Getting a change of clothing had been easy since Violet knew which residents would be gone this time of year and which ones locked their doors. They’d tossed out the Santa costumes after tossing out Dede Chamberlain.
It had amused Roberta to dump Dede on the main street of Whitehorse wearing the Santa suit.
When Roberta returned from inside the convenience store with the newspaper and free shopper, Violet drove down the street the few blocks past town. She pulled over in front of Promises bookstore, gift shop and antique store—closed now—and took the papers from Roberta.
Snapping on the dome light, she scanned for what she knew had to be there. Whitehorse, Montana, was so small that weddings, baby and wedding showers, and birthday parties were advertised in the paper and open to everyone. Her grandmother had already said that Arlene would invite the whole town to show off the fact that she’d caught another man.
To her dismay, Violet didn’t find anything about the wedding and was about to give up when she saw the wedding shower announcement.
There was no address as to where the shower was being held, since it was unnecessary. Instead all that was listed was the name of the person who was hosting the get-together. Pearl Cavanaugh.

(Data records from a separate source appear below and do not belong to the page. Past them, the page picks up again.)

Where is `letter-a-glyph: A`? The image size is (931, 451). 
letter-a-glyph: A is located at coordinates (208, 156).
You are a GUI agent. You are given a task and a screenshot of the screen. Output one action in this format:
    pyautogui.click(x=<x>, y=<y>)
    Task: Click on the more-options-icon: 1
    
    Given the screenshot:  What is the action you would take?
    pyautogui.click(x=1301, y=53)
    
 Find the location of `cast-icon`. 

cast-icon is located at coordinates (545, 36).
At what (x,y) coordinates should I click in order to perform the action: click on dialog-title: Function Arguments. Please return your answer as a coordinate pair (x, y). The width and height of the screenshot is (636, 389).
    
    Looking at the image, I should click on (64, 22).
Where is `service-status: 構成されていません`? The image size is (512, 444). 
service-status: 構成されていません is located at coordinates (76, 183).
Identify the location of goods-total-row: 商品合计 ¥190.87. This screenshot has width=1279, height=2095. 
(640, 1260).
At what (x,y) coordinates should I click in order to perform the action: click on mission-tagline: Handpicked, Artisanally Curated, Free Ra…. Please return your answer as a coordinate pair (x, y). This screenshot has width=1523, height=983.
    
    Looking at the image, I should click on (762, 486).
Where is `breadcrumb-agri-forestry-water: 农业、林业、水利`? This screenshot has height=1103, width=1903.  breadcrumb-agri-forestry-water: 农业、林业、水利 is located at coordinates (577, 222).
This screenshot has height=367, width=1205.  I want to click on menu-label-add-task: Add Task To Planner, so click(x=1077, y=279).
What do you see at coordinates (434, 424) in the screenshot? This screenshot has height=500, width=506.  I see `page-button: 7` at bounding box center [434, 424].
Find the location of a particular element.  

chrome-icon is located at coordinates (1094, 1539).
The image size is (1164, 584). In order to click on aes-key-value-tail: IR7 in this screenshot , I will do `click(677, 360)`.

If you didn’t know where the Cavanaughs lived, then you had no business at the shower.
“What the hell?” Violet said, thinking she must have read it wrong. “Pearl Cavanaugh is throwing a shower this afternoon for my mother? This has to be a misprint.”
“I thought you said nobody in town liked your mother.”
Violet shot Roberta a look that shut her up. Maybe it was a pity shower. Still, it seemed odd. Violet couldn’t shake the uncomfortable feeling that everything had changed since she’d been gone.
She read it again and noticed something she hadn’t seen before. It said in case of bad weather, the shower would be held at the Tin Cup, the restaurant out of town on the golf course.
Violet had heard about the winter-storm warning on the radio. She couldn’t imagine worse weather.